Эта нестабильность поверхности и письма на ней имеет, на мой взгляд, прямое отношение к формированию субъективности. Когда мы говорим о субъектности или субъективности, мы часто не очень понимаем, о чем идет речь. Весь XX век занимался тем, что пытался понять, что такое субъективность, и существовали серьезные мыслители, считавшие, что никакого субъекта нет, что субъект — это продукт придуманного Кантом отношения репрезентации, отношения «субъект/объект», что эта кантовская оппозиция давно устарела. Некоторые говорят о разных субъективностях, связанных с гендером, с политическими убеждениями, с классовыми установками, с этническими связями и т. д. Камень преткновения тут, с моей точки зрения, в том, что мы не знаем, куда поместить субъективность. Это как будто что-то внутреннее, мы помещаем ее внутрь, ведь в этой паре объект как будто находится вовне. Уходя внутрь, субъект теряет свои очертания, мы перестаем внятно понимать, что это такое. Поместить внутрь и объяснить — это совсем разные вещи. Мне кажется, что если и есть возможность говорить о субъективности, то это должно быть связано не с какими-то внутренними глубинами и непроницаемыми безднами. Кант вышел из этой дилеммы, утверждая, что субъект не дан нам эмпирически, что это нечто трансцендентальное, наличие которого мы должны предположить, чтобы наделить человека каким-то единством. И это трансцендентальное указание на единство, называемое субъектом, — чисто логическое предположение. Но что такое это абсолютно не данное нам эмпирически нечто?

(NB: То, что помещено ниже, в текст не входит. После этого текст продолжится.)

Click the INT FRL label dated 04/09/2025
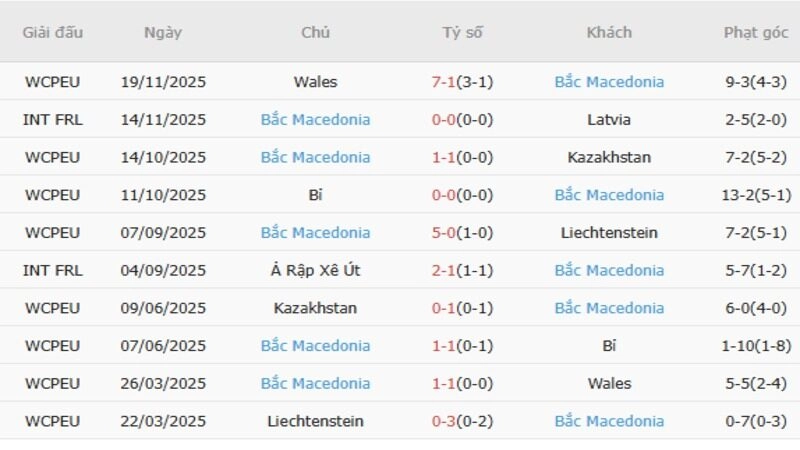The width and height of the screenshot is (800, 450). 52,270
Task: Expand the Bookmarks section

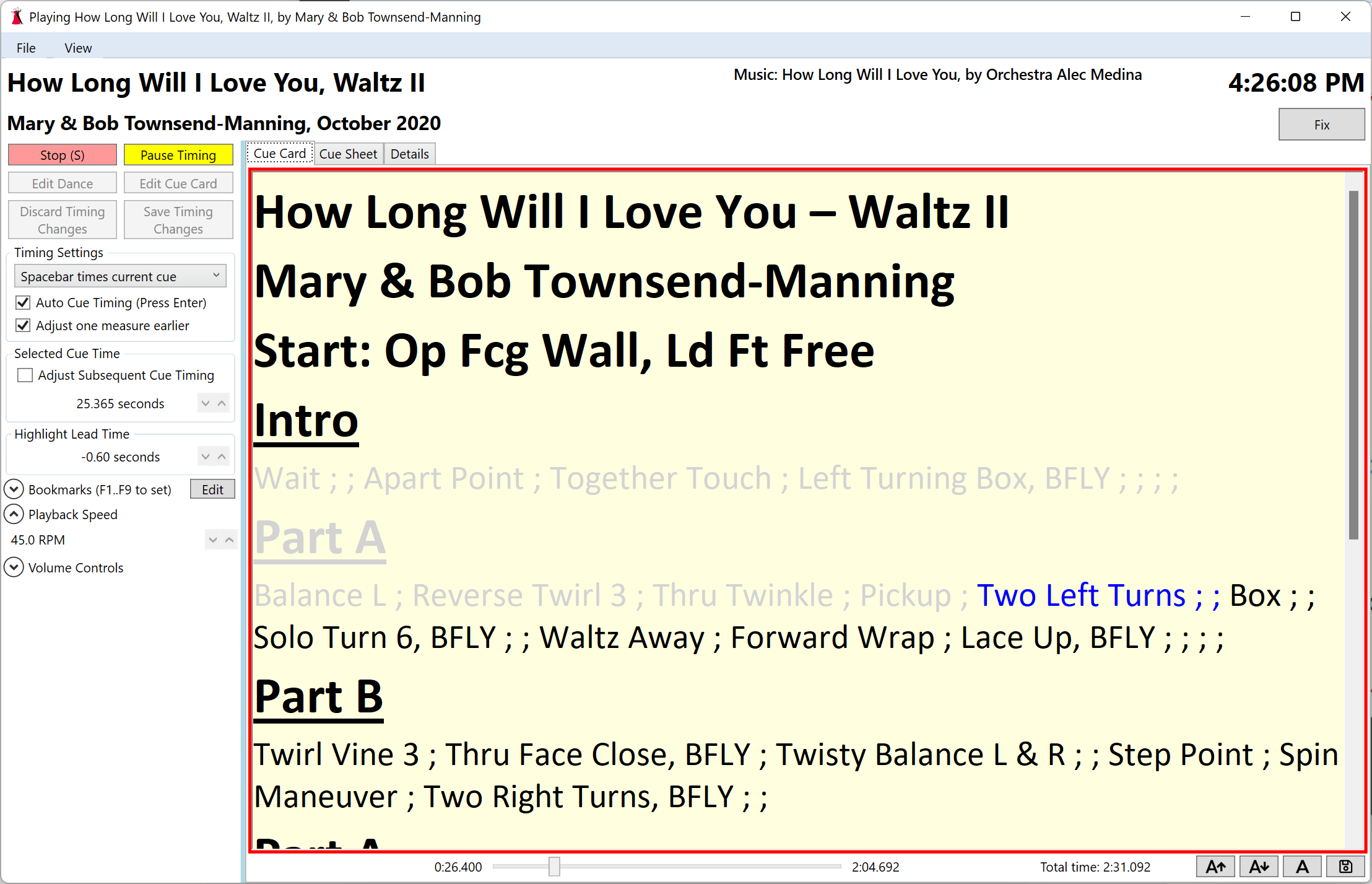Action: pyautogui.click(x=18, y=489)
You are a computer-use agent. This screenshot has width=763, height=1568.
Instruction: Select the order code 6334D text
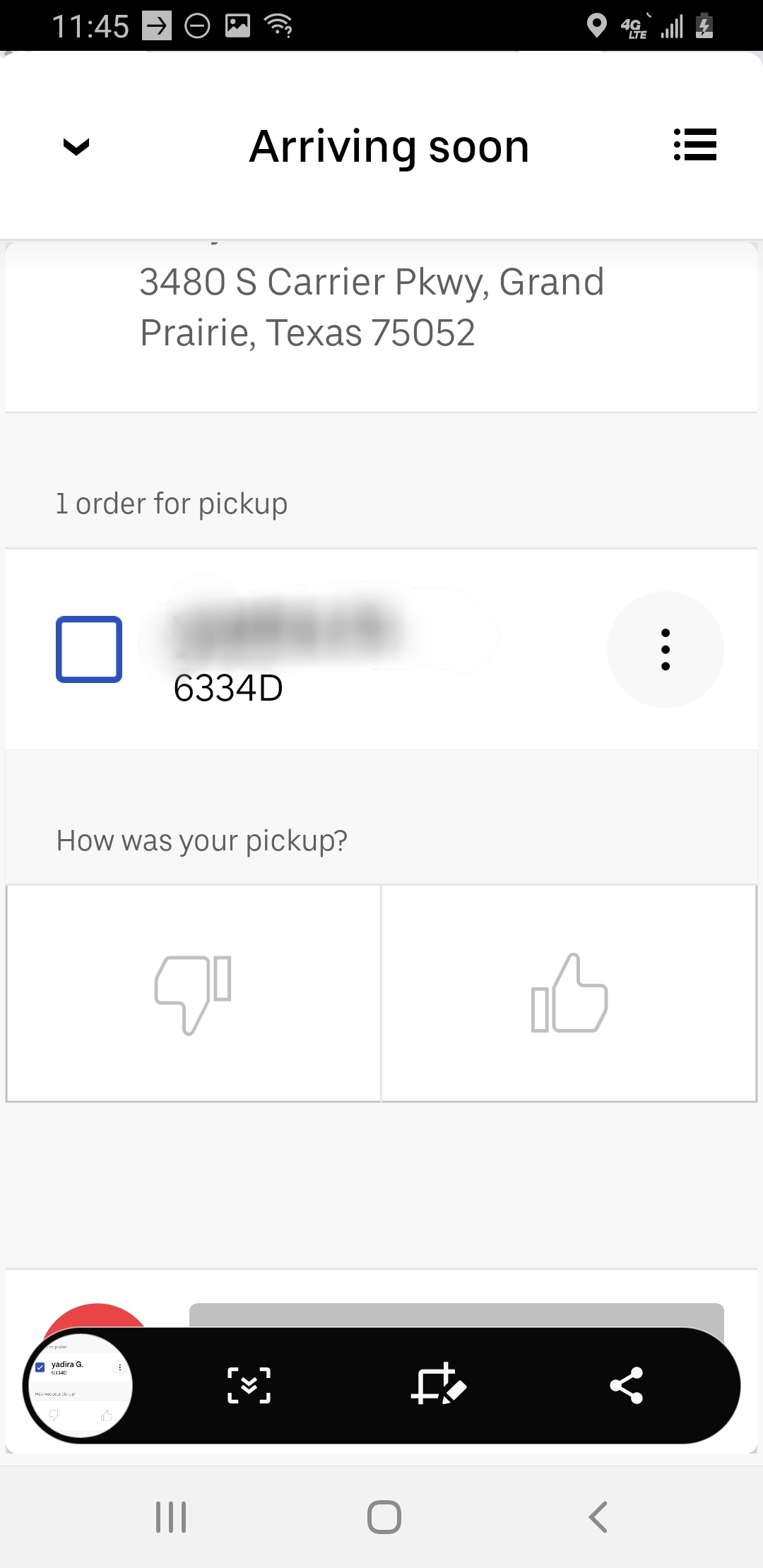point(228,688)
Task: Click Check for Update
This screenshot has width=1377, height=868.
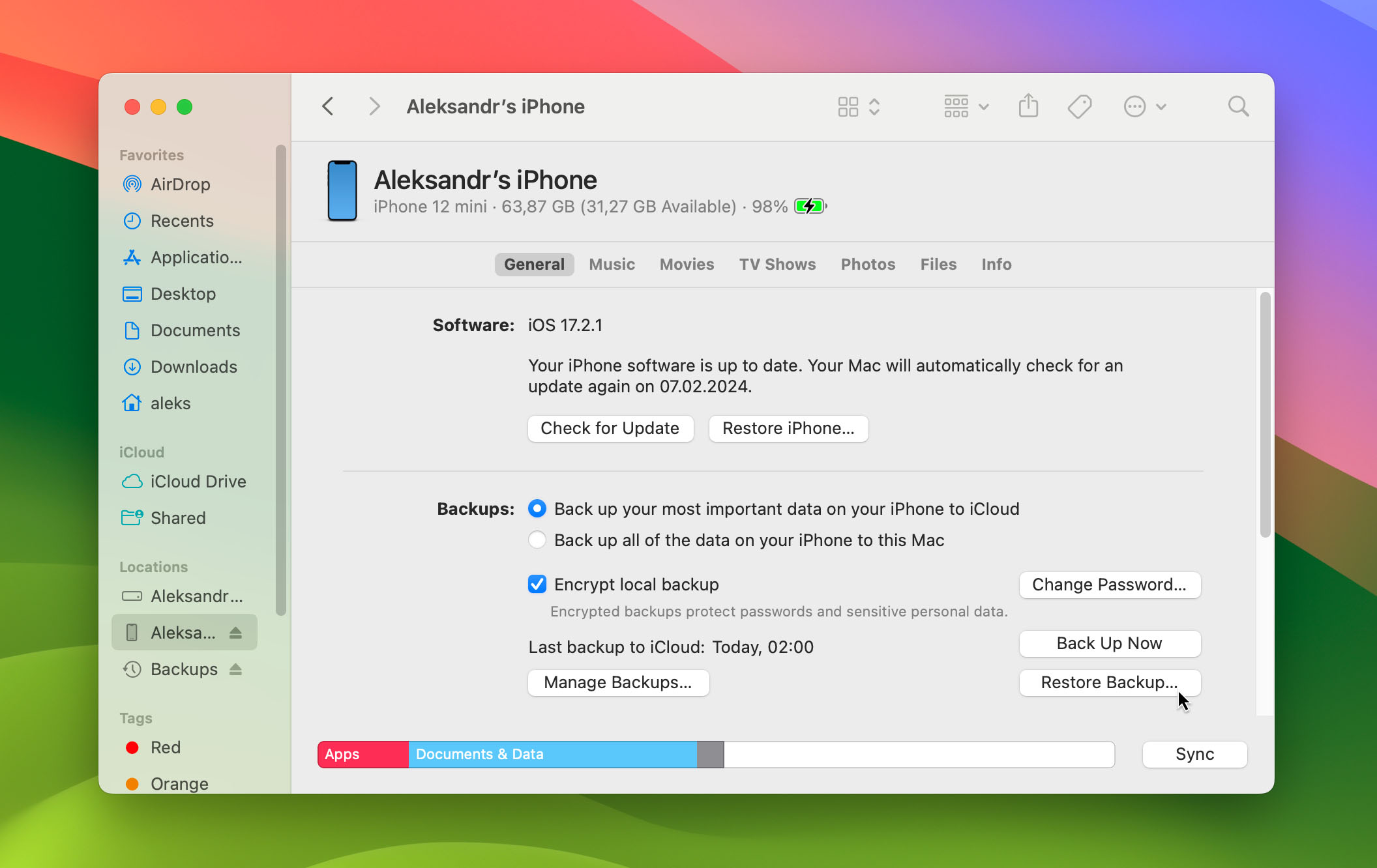Action: 610,428
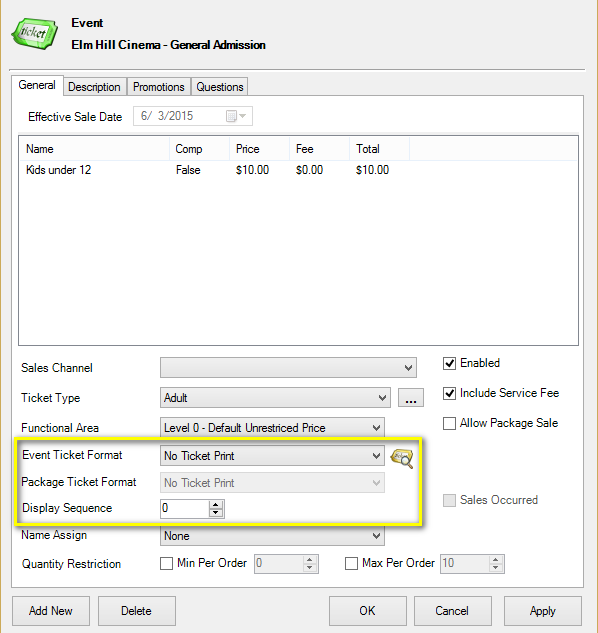Expand the Sales Channel dropdown
This screenshot has height=633, width=598.
coord(288,368)
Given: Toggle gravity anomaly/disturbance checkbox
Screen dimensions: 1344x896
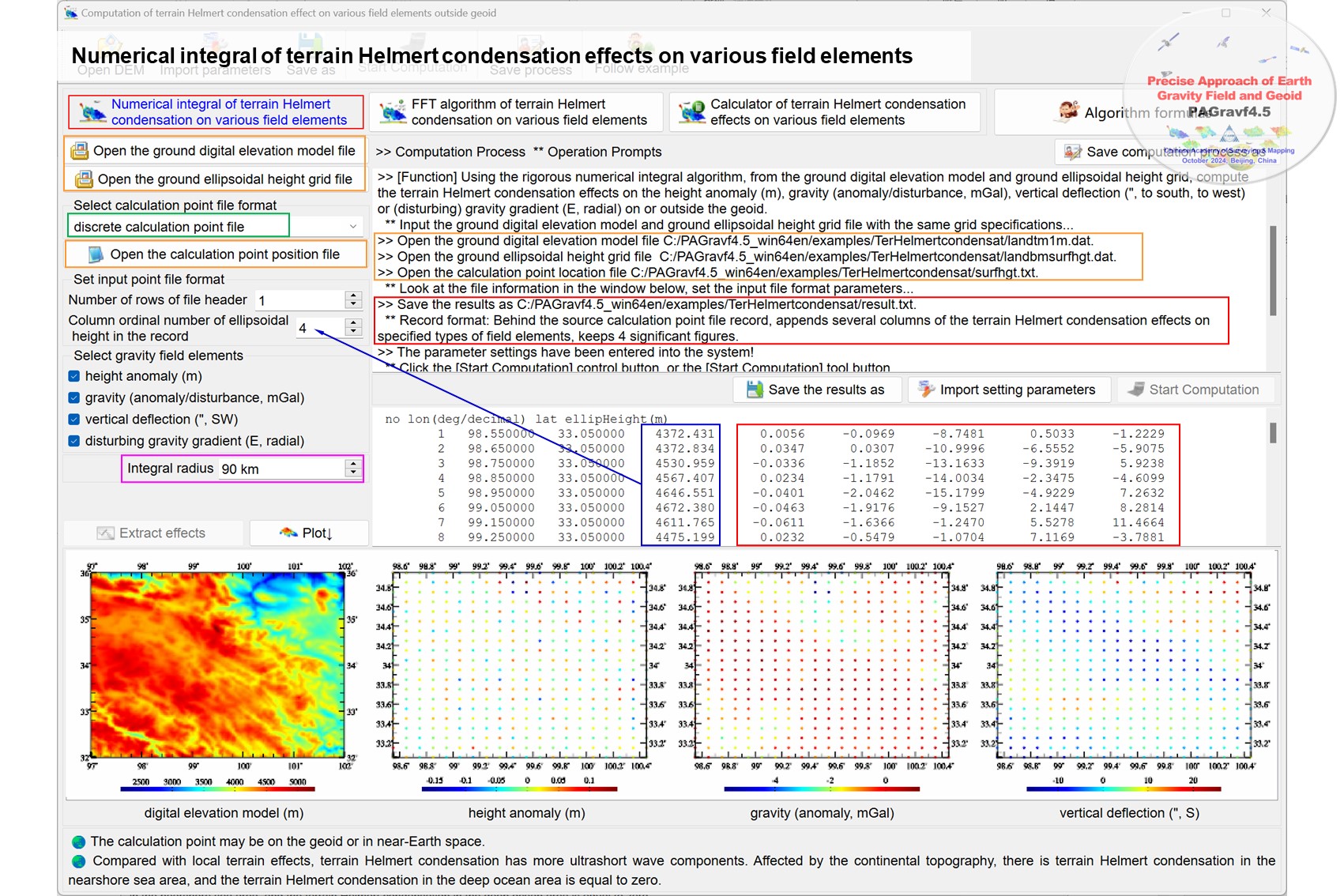Looking at the screenshot, I should pos(74,398).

Мне кажется, и я к этому все больше прихожу, что субъективность — это нечто тесно связанное с нами, но находящееся вне нас. Это способ инскрипции, способ записывания каких-то вещей, которые абсолютно неотделимы от нас. Человек все время находится в отношении к каким-то внешним формам записи. Помните, мы говорили об археписьме Деррида как инструментальном, искусственном элементе, изначально присутствующем в нашем припоминании прошлого. По Деррида, например, единственная возможность для человека пережить время — это пережить то, как оно фиксируется через запись. Запись — вот способ организации времени. Без записей, без линейности письма мы не можем себе представить, что такое время и почему оно движется как линия из прошлого в будущее. Время дается нам через инскрипции. Образы времени, столь тесно связанные с субъективностью, прямо зависят от технологий записи, письма, создания изображений и т. д. Это технологическое продолжение человека. Деррида называл это продолжение supplément, приложением к человеку, без которого человека как такого нет. Человек отличается от животного тем, что он весь основан на технологиях записи, которые заменяют ему память, которые через культуру позволяют ему производить экспансию в окружающий мир. Культура является «сущностью» человека, но это и есть форма инскрипции. Если мы согласимся с тем, что субъективность — это определенная форма инскрипции, форма записи, форма начертаний, то свойства линий и поверхности оказываются фундаментально важными. То, что линии существуют как нити, а потом становятся следами, а потом проваливаются сквозь поверхность, которая перестает их держать, — это не просто культурные курьезы, это факты нашего сознания, мерцающего сквозь отношения этих записей, которые то наращивают материальность, то теряют ее, имеют поверхность, проваливаются… Все это — манифестация субъективности, без которой очень трудно понять функцию изображения. Изображения создают режимы субъективности, которые так существенны для нас и которые интересны тем, что разворачиваются не только в сознании, но и в его технологических продолжениях. Субъективность — это то, что связывает нас с миром через формы записи, через формы письма.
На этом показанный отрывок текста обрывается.